How to safeguard your retirement savings

Andrew Megson
Chief Executive Officer

Today’s economic climate poses some serious challenges for people’s finances.

The coronavirus pandemic alone poses a large threat. With millions of people finding themselves on furlough, or being made redundant, thousands of UK households’ finances will likely become extremely strained in the months ahead.

And already this month more pressure has been placed on consumers’ finances. Firstly, the Bank of England decided to keep interest rates at a historic low of 0.1%; and this was swiftly followed by the announcement that the UK had officially entered into a recession.

That said, confirmation that the UK is in recession was expected. And the news that the economy contracted in Q2 2020 (for the second consecutive quarter, thereby officially marking the start of a recession) actually masks the fact that there was already growth in the months of May and June, albeit small growth.

Nevertheless, the current circumstances inevitably generate a great deal of uncertainty. Thus, it has become more difficult to plan for the future – particularly when it comes to retirement planning. Unfortunately, this can lead to a great deal of panic.

What causes pension panic?

Pension panic is a common feeling among those approaching retirement age; and it is usually caused by a lack of understanding about how their pension works. Indeed, a recent survey of over 2,000 UK adults commissioned by My Pension Expert revealed that almost a third (32%) of respondents do not know how their pension works, or where it is being held.

Furthermore, our research found that almost one in ten (9%) Britons aged between 40 and 67 have been pushed into and willingly taken early retirement as a result of the pandemic. Worryingly, over two fifths (42%) of this age bracket have yet to develop a clear retirement plan.
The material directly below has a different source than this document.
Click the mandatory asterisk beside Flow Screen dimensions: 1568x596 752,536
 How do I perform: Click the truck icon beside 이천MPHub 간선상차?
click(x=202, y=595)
Unfortunately, this knowledge gap, coupled with economic turmoil, creates the perfect storm for pension panic. This can, in turn, lead to detrimental financial decisions.

Poor decisions

It is common for most ill-advised decisions regarding retirement finances to be driven be a fear of not having enough money to retire on.

Indeed, over one in ten (12%) of those surveyed by My Pension Expert admit to moving some or all of their pension pot into a more high-risk investment in 2020 with the hope of increasing its value. Meanwhile, the financial pressures caused by the coronavirus pandemic have led to 6% of people aged 40 to 67 to withdraw money from their pension without seeking advice.
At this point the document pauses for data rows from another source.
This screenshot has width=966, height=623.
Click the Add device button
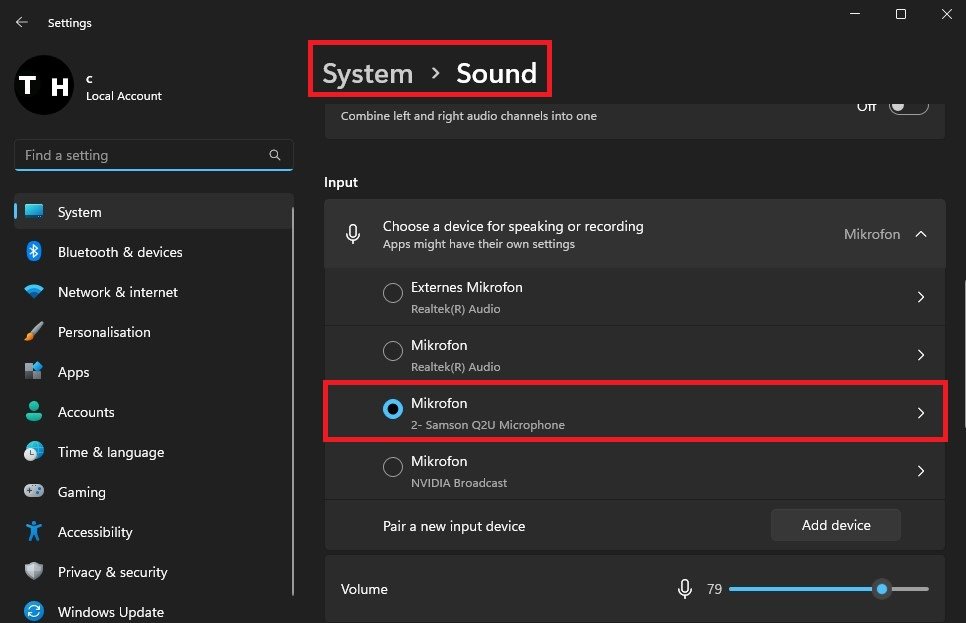point(835,525)
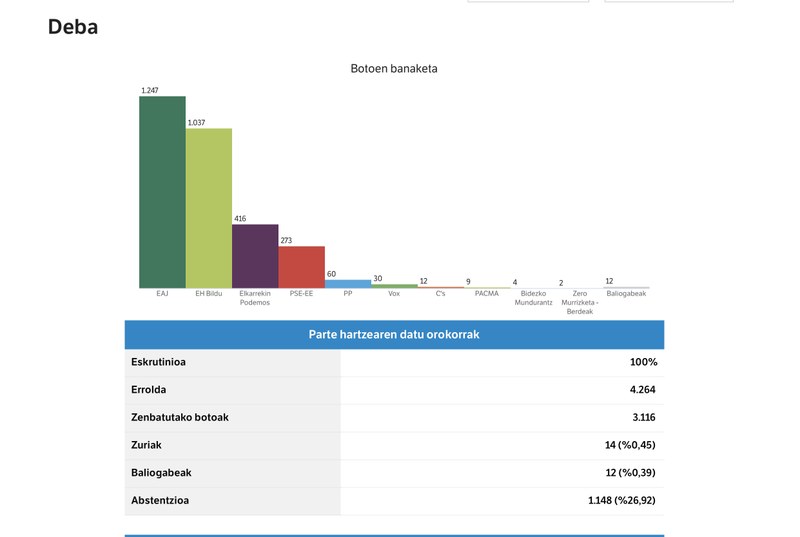Click the C's party axis label
This screenshot has height=537, width=800.
440,294
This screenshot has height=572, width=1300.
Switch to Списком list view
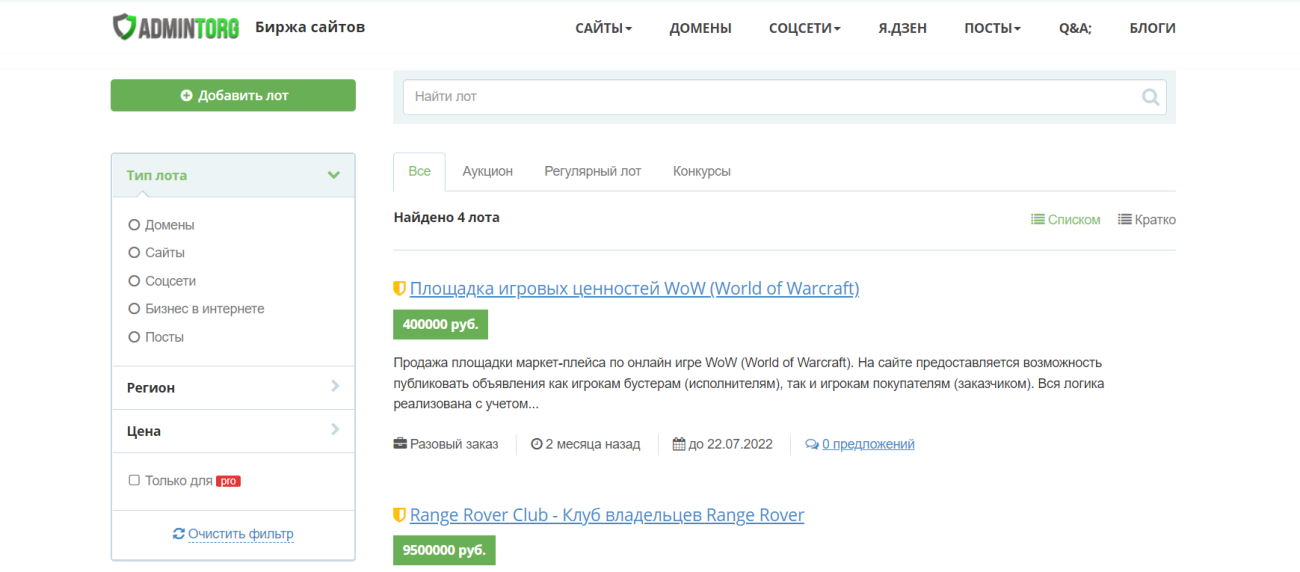1066,219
Such strategies are risky and could result in consumers unwittingly emptying their pension pot.

Protecting your pension pot

Positively, there are ways consumers can safeguard their pension pot. Firstly, there is an option to temporarily pause pension withdrawals. Most drawdown schemes allow clients to keep a few years’ worth of savings separate from their pension investment – this means they are able to leave the value of their investments to stabilise, without being left out of pocket.

That said, this route may not suit everyone. In this case, consumers could consider switching from fixed sum to fixed percentage withdrawals. This means consumers will be able to withdraw a percentage of whatever it left in their pension pot, rather than taking out a fixed lump sum. While it might result in a short-term decrease in income, it will reduce the amount being withdrawn over time, thereby ensuring retirement savings last longer.

Consider alternatives

Consumers must remember they are not wedded to their existing retirement income provider. On the contrary, they have the freedom to investigate different options to suit their circumstances.

For consumers looking to access extra cash, equity release might be a valid option. This term refers to a range of products which enable homeowners aged over 55 to access cash tied up in their primary property. Equity release can come in the forms of a lifetime mortgage, when a consumer takes out a mortgage on their primary residence while still maintaining ownership; or a home reversion, when individuals sell part or all of their home to a reversion provider in return for a lump sum or regular payments.

Alternatively, consumers could use part or all of their pension pot to purchase an annuity – a product which offers retirees a guaranteed income for life (or for a pre-determined period of time). This option could be particularly useful for those who struggle to keep track of their pension investments and crave the reassurance of a regular income.

Making an informed decision

Of course, these options will not be right for everyone; so, it is vital that consumers do not to rush into a final decision.

Instead, pension planners must seek independent financial advice. Advisers will be able to simplify the complex retirement finance options on the market and help people understand which route suits their circumstances.

Further, FCA-regulated financial advice safeguards consumers’ financial situation. Put simply: if a consumer follows an advisers’ recommendations but this leaves them worst off, the adviser in question must reinstate their original financial position. Such security enables consumers to explore their various options with confidence.

Today’s economic uncertainty inevitably poses challenges for millions of UK consumers. However, it is important that consumers remain calm and avoid making rash decisions. Instead, they should seek expert advice. Taking the advised route will not only protect their hard-saved cash but it will help them to achieve the financially secure retirement they deserve.